In a message to the community, Harrison wrote that shutting down Google Stadia was a “difficult decision,” saying it “hasn’t gained the traction with users that we expected.” Google Stadia will be shut down officially on January 18, 2023. Users will still have access to games and DLC purchased through the Stadia store until that date. Harrison urges any Stadia users to finish their games before the plug gets pulled.
Afterwards, Harrison writes that all users will see refunds in the following days. Refunds will cover Stadia hardware, as well as games and DLC. It also doesn’t appear you’ll need to return any hardware to receive a refund for your purchase.
“We will be refunding all Stadia hardware purchases made through the Google Store, and all game and add-on content purchases made through the Stadia store,” Harrison writes. “Players will continue to have access to their games library and play through January 18, 2023 so they can complete final play sessions. We expect to have the majority of refunds completed by mid-January, 2023.”
In July, swirling rumors claimed that Google was shutting down Stadia. Those rumors were denied by its official Twitter account. However, there were already growing reasons for concern over Stadia’s life. Ahead of the reply, then-Stadia VP and head of product, John Justice, departed the company. Google had also shut down internal game development in February 2021, even after it acquired the former producer of Assassin’s Creed, Jade Raymond.
The company had attempted to bolster its offerings. In 2020, Stadia included a Ubisoft-plus premium subscription service. According to reporter Jason Schreier, Google had spent “tens of millions of dollars PER GAME for Red Dead 2, Assassin’s Creed, etc.”
Clearly, this wasn’t enough to attract players to the flailing service. Stadia will join its siblings in the long list of products ended by Google. Harrison also wrote that many members of the Stadia team will be routed to “other parts of the company.” Hopefully they will find better success in other Google projects.

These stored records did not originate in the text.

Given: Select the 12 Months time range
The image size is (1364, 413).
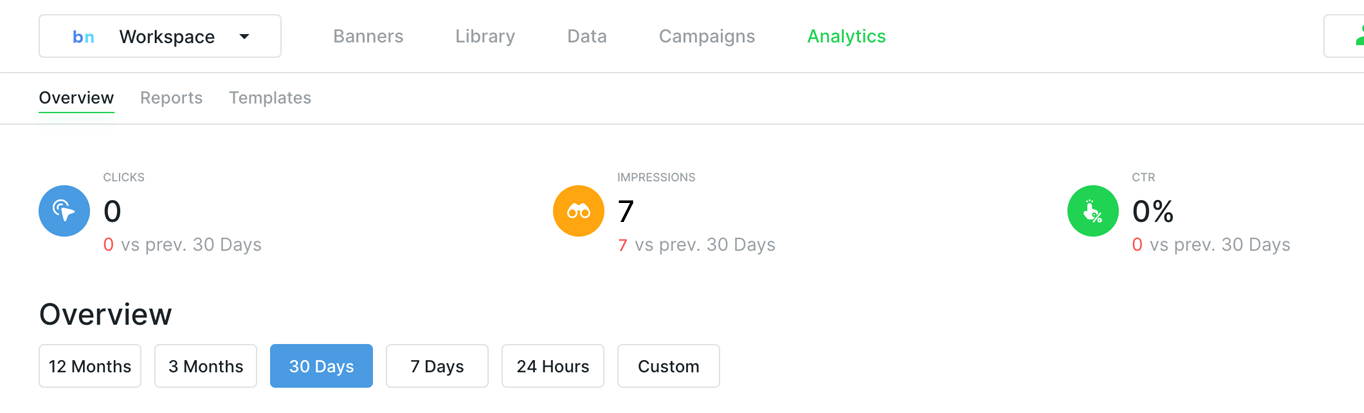Looking at the screenshot, I should pyautogui.click(x=90, y=366).
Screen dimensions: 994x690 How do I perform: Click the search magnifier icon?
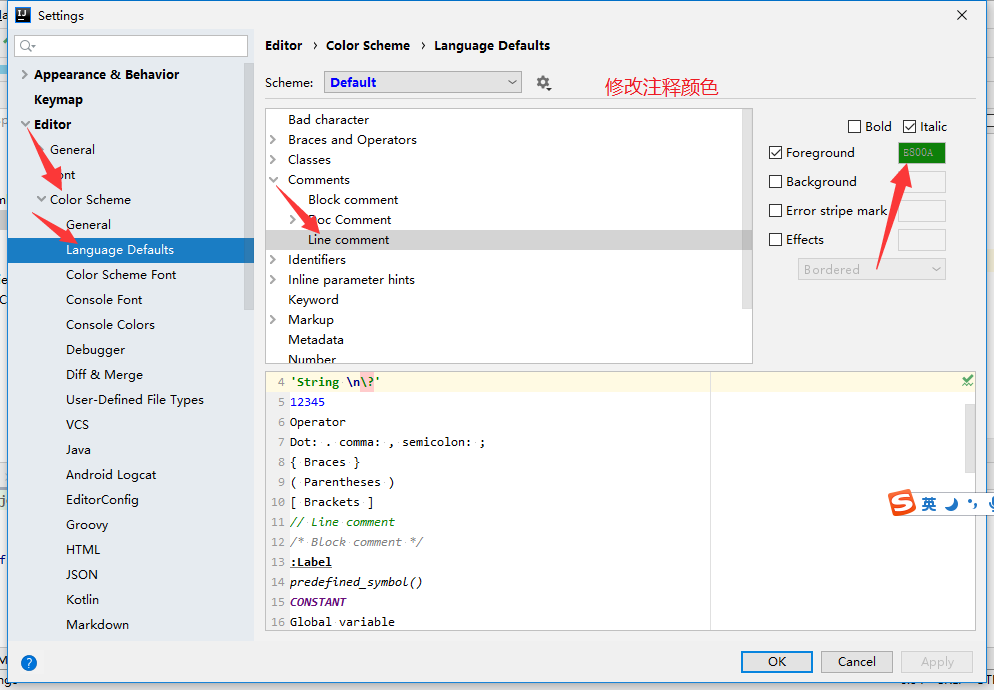click(27, 46)
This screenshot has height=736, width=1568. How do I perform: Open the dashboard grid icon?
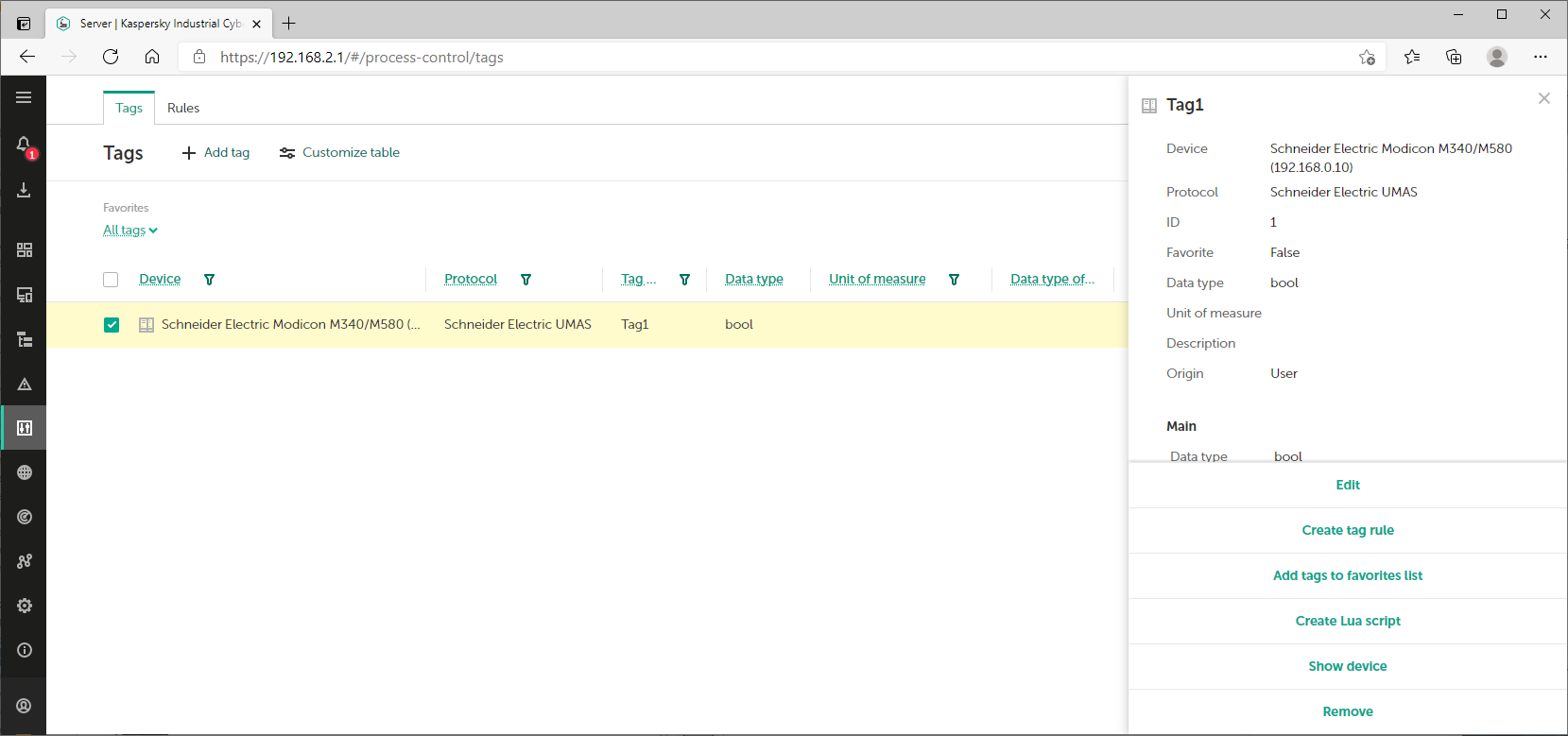25,249
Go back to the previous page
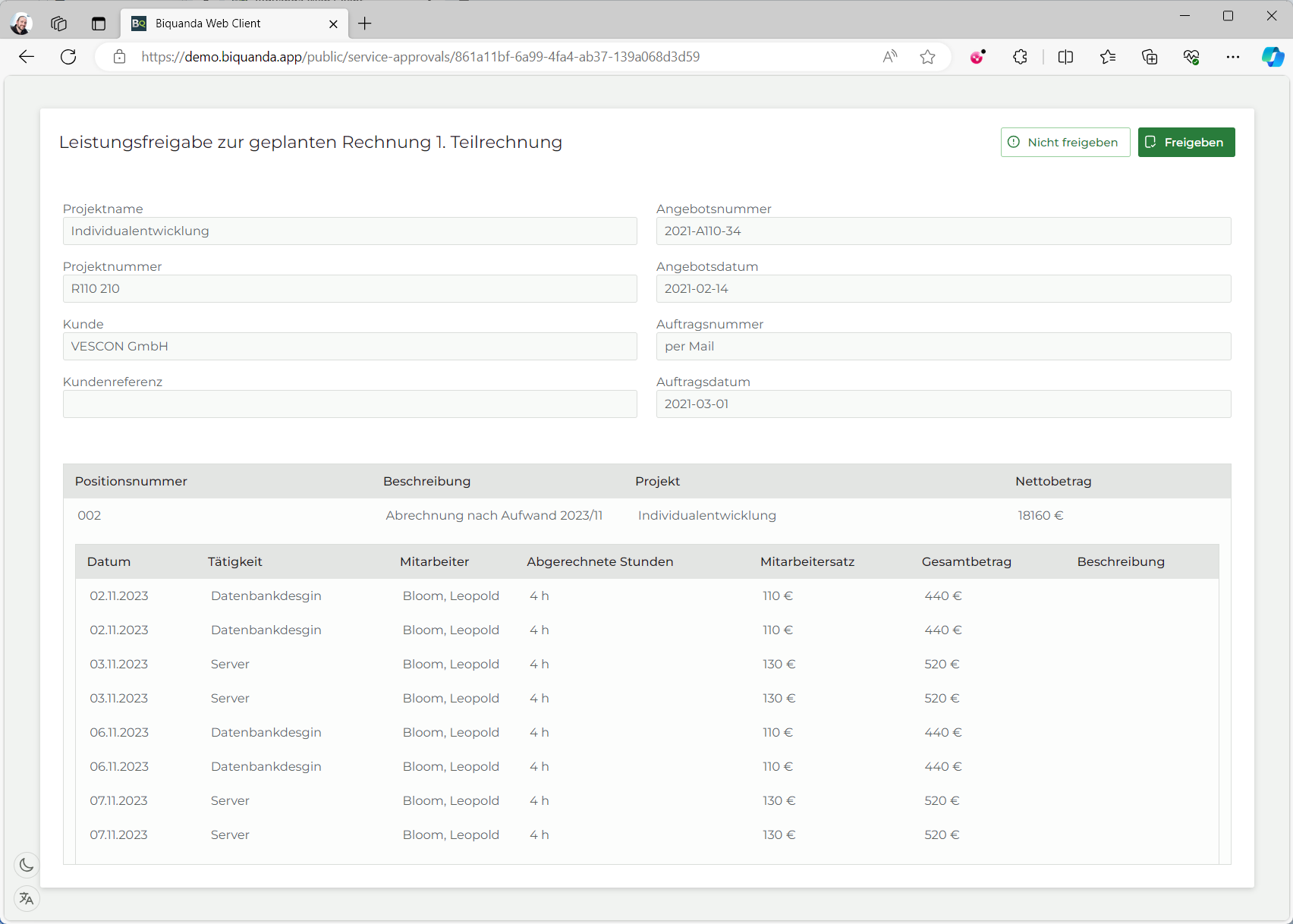This screenshot has width=1293, height=924. [27, 57]
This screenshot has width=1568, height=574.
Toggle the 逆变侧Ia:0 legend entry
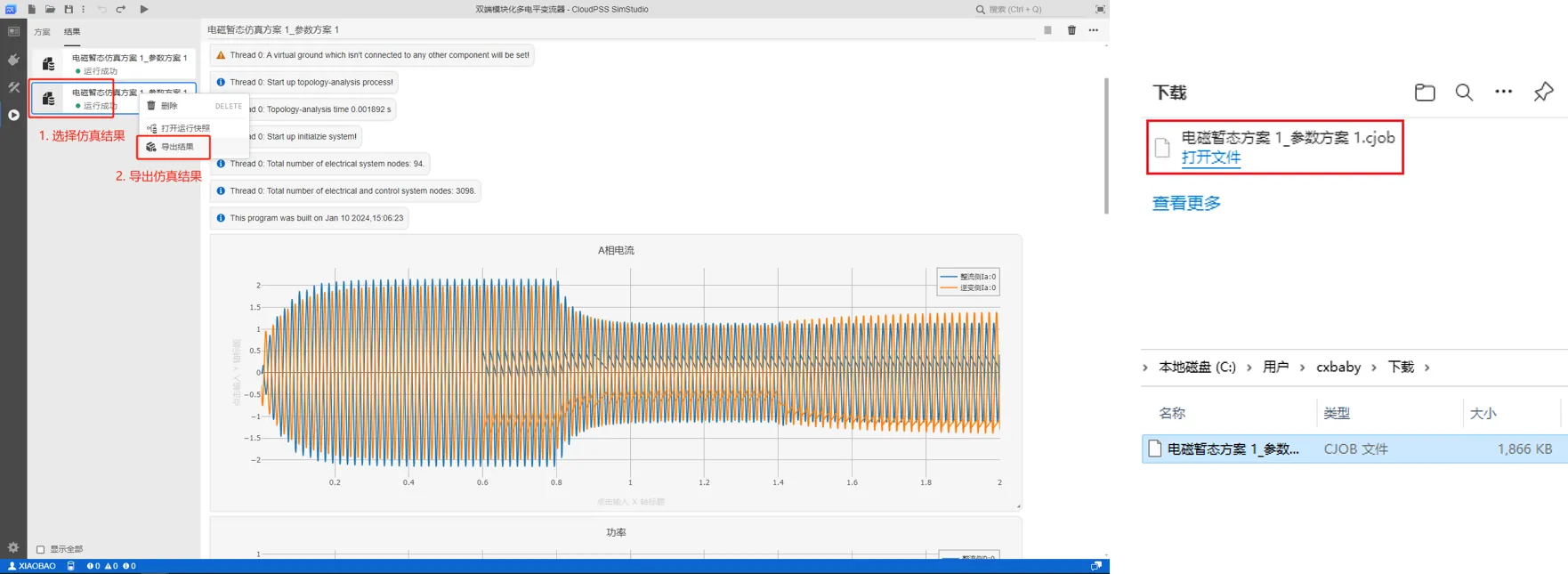coord(968,287)
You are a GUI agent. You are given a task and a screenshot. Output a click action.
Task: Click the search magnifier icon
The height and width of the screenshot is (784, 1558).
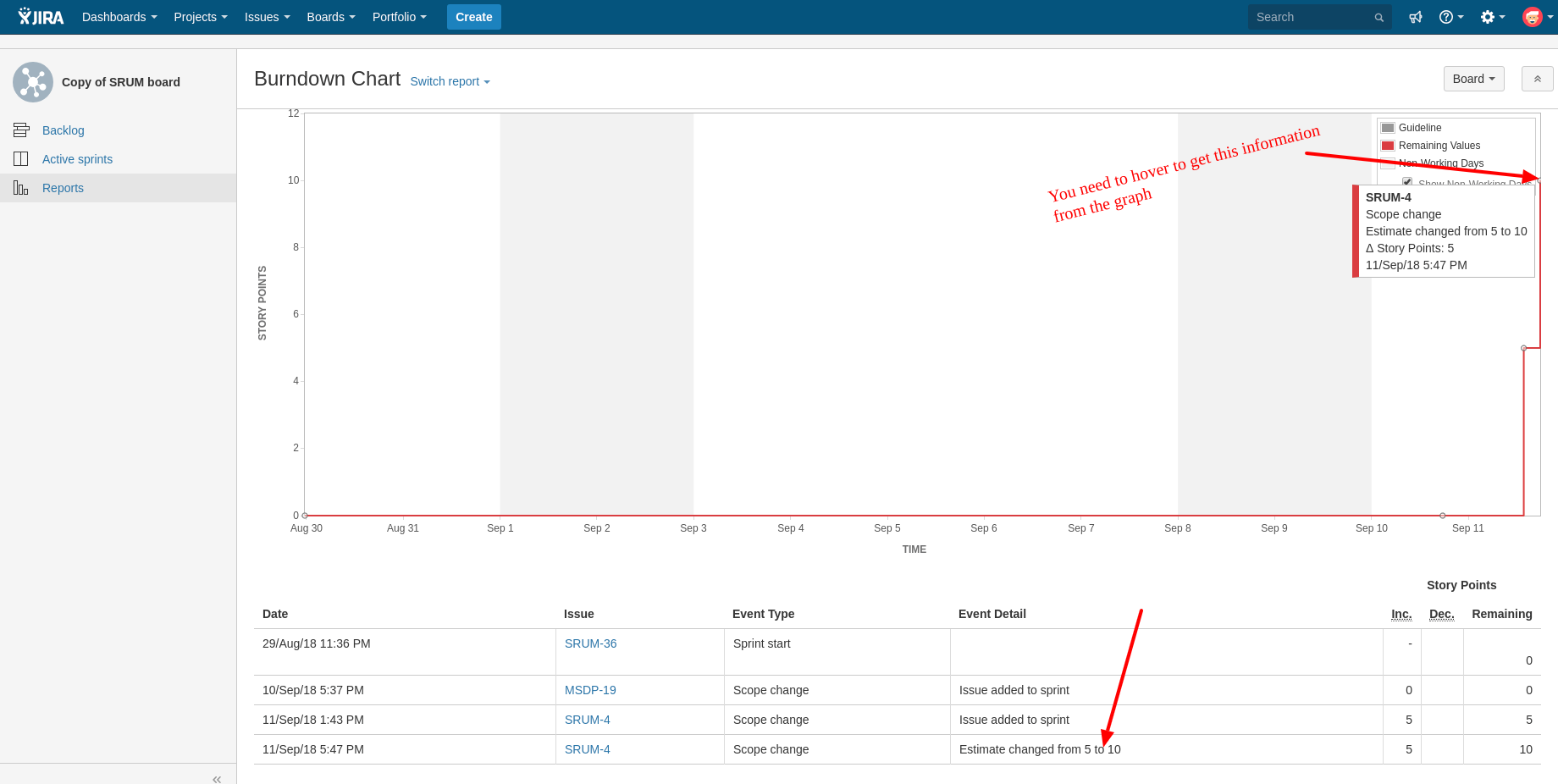[1378, 17]
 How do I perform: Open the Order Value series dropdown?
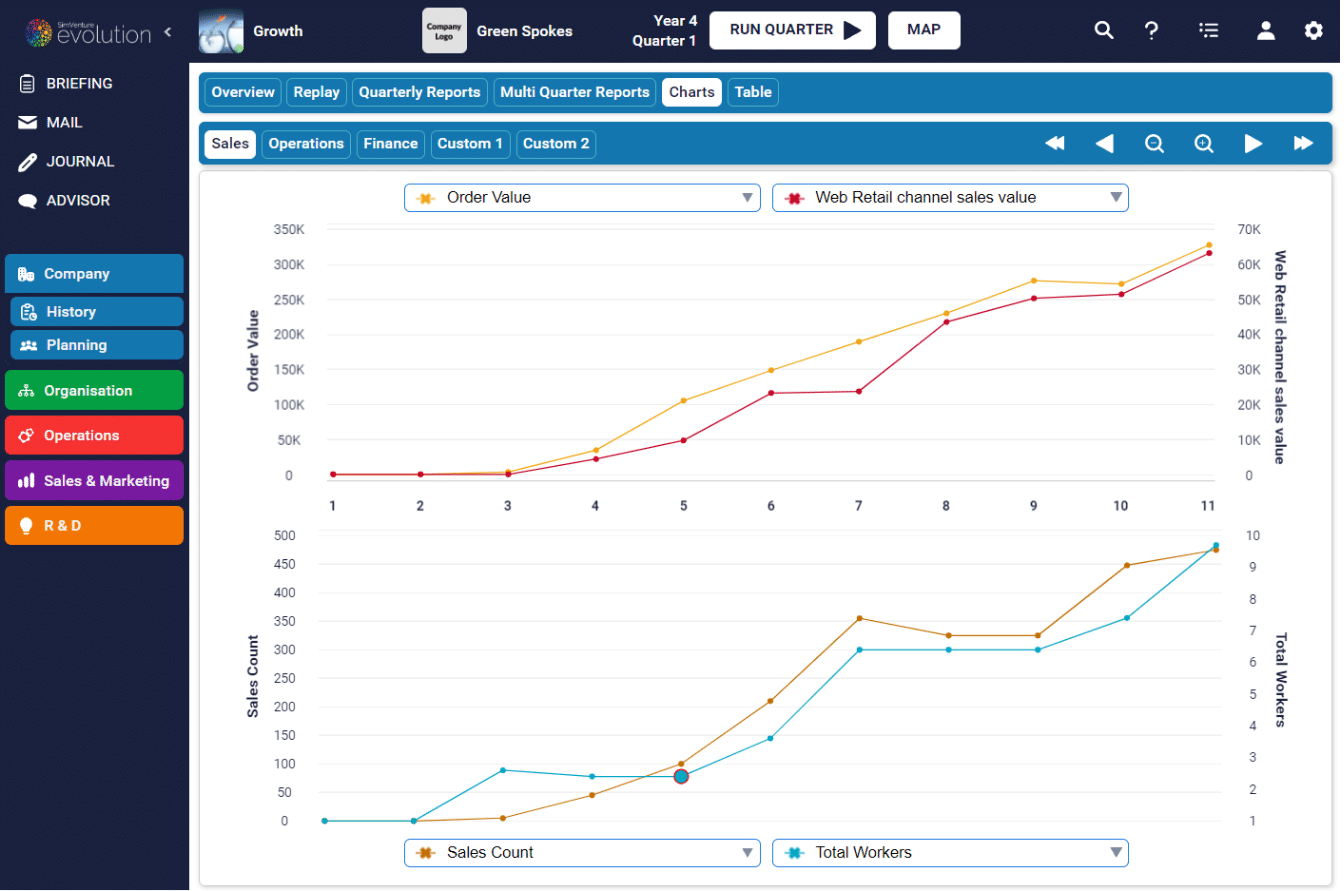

“For the Stadia team, building and supporting Stadia from the ground up has been fueled by the same passion for games that our players have,” Harrison wrote. “Many of the Stadia team members will be carrying this work forward in other parts of the company. We’re so grateful for the groundbreaking work of the team and we look forward to continuing to have an impact across gaming and other industries using the foundational Stadia streaming technology.”